#### TEXT SHOWN

Craft brewers have brought a heightened awareness of and respect for beer that’s on par with gourmet food and high-end wines and spirits. [Photo © Brewers Association]


Those looking for a sign that the Brewers Association is doubling down on independent ownership as a defining feature of craft beer need look no further than what was hanging from the Music City Center in Nashville, Tenn., during the annual Craft Brewers Conference (CBC) in May.

The two-story-tall banner featured an image of the BA’s certification seal, introduced last June, which features an upside-down bottle and the words “Certified Independent Craft.” Producers that meet the BA’s definition of a craft brewer—small (annual production of 6 million barrels or less), independent (less than 25 percent owned or controlled by a beverage alcohol industry member which is not itself a craft brewer), and traditional (a majority of products brewed using traditional processes and ingredients)—are invited to include the seal on their packaging to quickly communicate their craft status to consumers.

########

Output the craft beer article's passage from "Craft brewers have" down to "(CBC) in May.", copied word for word.

#### DATASET SECTION

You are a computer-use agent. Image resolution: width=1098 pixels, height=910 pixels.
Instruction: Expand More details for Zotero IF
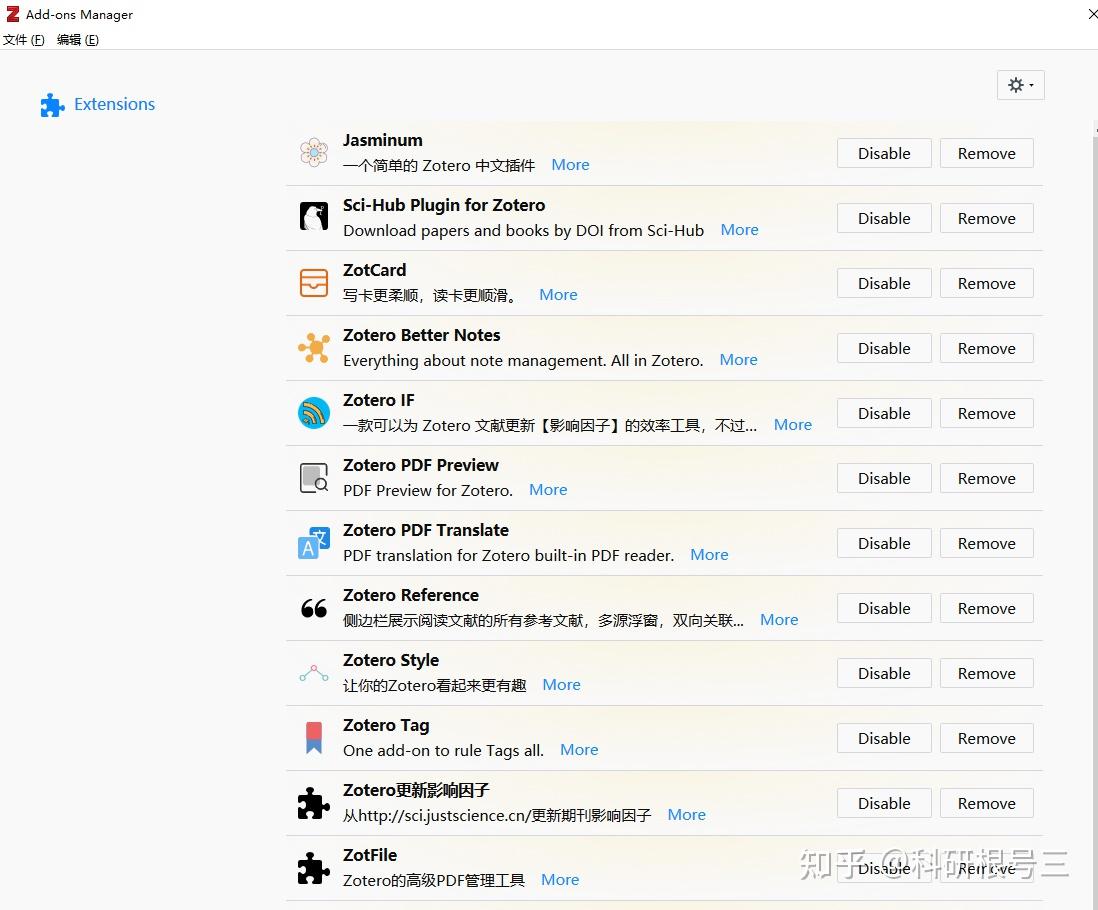pyautogui.click(x=792, y=425)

########

> _THE ANSWER_
Craft brewers have brought a heightened awareness of and respect for beer that’s on par with gourmet food and high-end wines and spirits. [Photo © Brewers Association]


Those looking for a sign that the Brewers Association is doubling down on independent ownership as a defining feature of craft beer need look no further than what was hanging from the Music City Center in Nashville, Tenn., during the annual Craft Brewers Conference (CBC) in May.